== INSTRUCTIONS TO FOLLOW ==
Copy every line of the listing below verbatim.

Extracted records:
▬▬▬▬▬▬▬▬▬▬

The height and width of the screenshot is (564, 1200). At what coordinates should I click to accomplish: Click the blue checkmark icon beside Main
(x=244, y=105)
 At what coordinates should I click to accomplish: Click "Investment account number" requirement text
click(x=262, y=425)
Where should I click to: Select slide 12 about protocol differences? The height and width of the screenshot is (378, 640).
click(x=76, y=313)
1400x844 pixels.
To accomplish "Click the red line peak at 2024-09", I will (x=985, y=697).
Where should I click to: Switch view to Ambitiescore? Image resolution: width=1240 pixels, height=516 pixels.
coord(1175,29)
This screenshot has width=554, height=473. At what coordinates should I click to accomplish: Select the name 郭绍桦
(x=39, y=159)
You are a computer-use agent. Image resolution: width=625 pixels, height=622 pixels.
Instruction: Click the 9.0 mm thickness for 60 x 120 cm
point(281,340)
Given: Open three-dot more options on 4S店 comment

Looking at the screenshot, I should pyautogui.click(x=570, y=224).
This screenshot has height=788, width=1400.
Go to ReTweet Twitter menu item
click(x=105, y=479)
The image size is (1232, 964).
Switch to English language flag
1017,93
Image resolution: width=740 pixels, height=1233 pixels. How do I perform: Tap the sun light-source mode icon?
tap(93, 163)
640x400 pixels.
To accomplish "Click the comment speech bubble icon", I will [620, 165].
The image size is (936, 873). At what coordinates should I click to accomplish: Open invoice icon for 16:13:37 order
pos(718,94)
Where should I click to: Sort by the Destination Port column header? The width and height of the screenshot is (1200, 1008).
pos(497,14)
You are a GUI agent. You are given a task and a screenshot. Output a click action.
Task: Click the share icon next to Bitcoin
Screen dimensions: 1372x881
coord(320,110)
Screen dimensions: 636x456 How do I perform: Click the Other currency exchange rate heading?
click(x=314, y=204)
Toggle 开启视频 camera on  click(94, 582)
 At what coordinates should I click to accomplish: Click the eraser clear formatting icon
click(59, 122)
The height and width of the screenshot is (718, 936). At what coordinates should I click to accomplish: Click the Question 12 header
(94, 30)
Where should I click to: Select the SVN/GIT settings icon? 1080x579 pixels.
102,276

▬▬▬▬▬▬▬▬▬▬

== SOLUTION TO THIS PROBLEM ==
The height and width of the screenshot is (564, 1200). At what coordinates should I click to accomplish: Click the blue checkmark icon beside Main
(x=244, y=105)
 At what coordinates should I click to accomplish: Click "Investment account number" requirement text
click(x=262, y=425)
Where should I click to: Select slide 12 about protocol differences? The height and width of the screenshot is (378, 640).
click(x=76, y=313)
1400x844 pixels.
To accomplish "Click the red line peak at 2024-09", I will (x=985, y=697).
Where should I click to: Switch view to Ambitiescore? Image resolution: width=1240 pixels, height=516 pixels.
coord(1175,29)
This screenshot has width=554, height=473. At what coordinates should I click to accomplish: Select the name 郭绍桦
(x=39, y=159)
You are a computer-use agent. Image resolution: width=625 pixels, height=622 pixels.
Instruction: Click the 9.0 mm thickness for 60 x 120 cm
point(281,340)
Given: Open three-dot more options on 4S店 comment

Looking at the screenshot, I should pyautogui.click(x=570, y=224).
This screenshot has height=788, width=1400.
Go to ReTweet Twitter menu item
click(x=105, y=479)
The image size is (1232, 964).
Switch to English language flag
1017,93
Image resolution: width=740 pixels, height=1233 pixels. How do I perform: Tap the sun light-source mode icon?
tap(93, 163)
640x400 pixels.
To accomplish "Click the comment speech bubble icon", I will [620, 165].
The image size is (936, 873). At what coordinates should I click to accomplish: Open invoice icon for 16:13:37 order
pos(718,94)
Where should I click to: Sort by the Destination Port column header? The width and height of the screenshot is (1200, 1008).
pos(497,14)
You are a GUI agent. You are given a task and a screenshot. Output a click action.
Task: Click the share icon next to Bitcoin
Screen dimensions: 1372x881
coord(320,110)
Screen dimensions: 636x456 How do I perform: Click the Other currency exchange rate heading?
click(x=314, y=204)
Toggle 开启视频 camera on  click(94, 582)
 At what coordinates should I click to accomplish: Click the eraser clear formatting icon
click(59, 122)
The height and width of the screenshot is (718, 936). At what coordinates should I click to accomplish: Click the Question 12 header
(94, 30)
Where should I click to: Select the SVN/GIT settings icon? 1080x579 pixels.
102,276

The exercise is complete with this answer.